Would you consider yourself passionate about other things as well?
I would, and I think play and service come up in those as well. I'm interested in smashing things together that don't always make sense. I'm interested in making things on opposite ends come together and see what happens there. My book of biblical erotica is an example of that. Like really, “Biblical erotica written in Elizabethan English?” Many people have found it very thoughtful, profound, and helpful.
Do you find your projects have changed the way you approach your passion or how it manifests itself in your life?
I think that mostly my projects have been based around this core theme of play, service, and improvisational exploring. And that kind of comes out in starting something, seeing what rises up to meet it, and seeing how that moves it. If no one had showed up that first day I was in Union Square, I couldn't tell you how that would have changed it, but people rose to meet it. And there have been other things that people haven't risen to meet.
Can you tell me about a time when things didn't work out when you applied your passion and how you dealt with that?
One example was when I was involved in a political science, economics think tank, where we met weekly for two years to write new economic break out thoughts. It was fantastic, we had book-sharing and collected documents and wrote text and conducted interviews. Then I had something disruptive happen in my life, and similar things happened to two of the others, so we had to take a step back. The fourth person was upset and felt we had abandoned the project, and decided to move on without us. Eventually it became a book that I wrote the foreword to. I learned stuff from the process, but I don't have much to show for it in terms of money or depth.

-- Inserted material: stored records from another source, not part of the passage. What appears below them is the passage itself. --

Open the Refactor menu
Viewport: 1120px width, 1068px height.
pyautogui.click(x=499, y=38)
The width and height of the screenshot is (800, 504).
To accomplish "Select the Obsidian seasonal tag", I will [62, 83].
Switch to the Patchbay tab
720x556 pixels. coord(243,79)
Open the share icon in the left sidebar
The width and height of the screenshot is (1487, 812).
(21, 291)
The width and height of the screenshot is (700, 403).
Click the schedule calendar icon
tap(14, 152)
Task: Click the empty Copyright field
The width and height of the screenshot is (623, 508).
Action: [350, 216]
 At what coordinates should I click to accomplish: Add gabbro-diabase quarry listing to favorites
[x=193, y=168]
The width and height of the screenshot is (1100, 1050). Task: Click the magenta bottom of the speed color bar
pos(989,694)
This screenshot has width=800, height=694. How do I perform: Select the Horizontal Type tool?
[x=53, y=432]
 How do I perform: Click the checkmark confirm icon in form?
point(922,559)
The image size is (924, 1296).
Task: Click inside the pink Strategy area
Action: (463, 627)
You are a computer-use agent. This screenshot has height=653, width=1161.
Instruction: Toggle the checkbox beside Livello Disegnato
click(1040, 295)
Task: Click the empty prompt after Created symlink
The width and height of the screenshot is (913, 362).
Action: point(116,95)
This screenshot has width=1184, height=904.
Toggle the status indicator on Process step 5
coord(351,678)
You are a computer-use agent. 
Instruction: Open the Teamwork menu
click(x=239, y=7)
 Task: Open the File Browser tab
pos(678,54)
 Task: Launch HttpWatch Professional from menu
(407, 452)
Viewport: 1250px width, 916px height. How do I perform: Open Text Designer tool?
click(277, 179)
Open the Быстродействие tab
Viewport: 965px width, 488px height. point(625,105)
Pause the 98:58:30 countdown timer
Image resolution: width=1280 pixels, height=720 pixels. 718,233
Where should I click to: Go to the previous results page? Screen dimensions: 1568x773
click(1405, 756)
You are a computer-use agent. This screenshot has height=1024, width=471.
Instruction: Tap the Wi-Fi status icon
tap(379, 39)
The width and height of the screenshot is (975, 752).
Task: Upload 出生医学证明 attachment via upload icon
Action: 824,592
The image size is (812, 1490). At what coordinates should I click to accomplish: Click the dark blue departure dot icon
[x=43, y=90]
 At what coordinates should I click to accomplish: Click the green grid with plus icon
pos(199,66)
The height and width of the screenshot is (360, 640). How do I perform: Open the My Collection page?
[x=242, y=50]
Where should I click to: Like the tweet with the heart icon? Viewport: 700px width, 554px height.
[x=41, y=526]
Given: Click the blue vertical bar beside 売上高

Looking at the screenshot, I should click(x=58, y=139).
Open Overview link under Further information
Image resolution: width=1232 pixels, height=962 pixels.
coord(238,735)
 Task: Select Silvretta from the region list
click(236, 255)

How do you think your life experiences have shaped the way you approach these projects and your passions in general?
I would say that my experience studying long-form improvisational comedy with Amy Poehler and the Upright Citizens Brigade, was hugely formative for me. Also, being raised by mystics doing deep spiritual, introspective work and being open to not dictating where things would go, was really influential.
What tips would you give to others to help in finding their passions?
Start.
Experiment.
Try one thing that you think would infuriate or make your parents ashamed. Sometimes it takes you in a direction that you normally don't think of. It's a pattern break. It's easy for people to say "I like this," or "I like that," but what about to say, “What would make my parent's angry at me?” Not that you should or shouldn't do it, but it takes you in a different pattern.
Express gratitude to people who've made a difference in your life. Tell them where you are in your life and how they helped you to get to where you are. We have the illusion that we have succeeded and failed on our own because we live in a very individual world. If pushed, people will say they had help along the way, but will say it's ultimately been their own experience. But everyone experiences periods of feeling lonely and lost, and expressing gratitude and really being specific about how someone has helped you is touching, but it also opens up doors. They may say here's someone you should meet or a book you should read, and it reveals the hidden web of support, insight and direction we often feel lacking. It helps you deal with passion in a different way because you don't need to burn alone.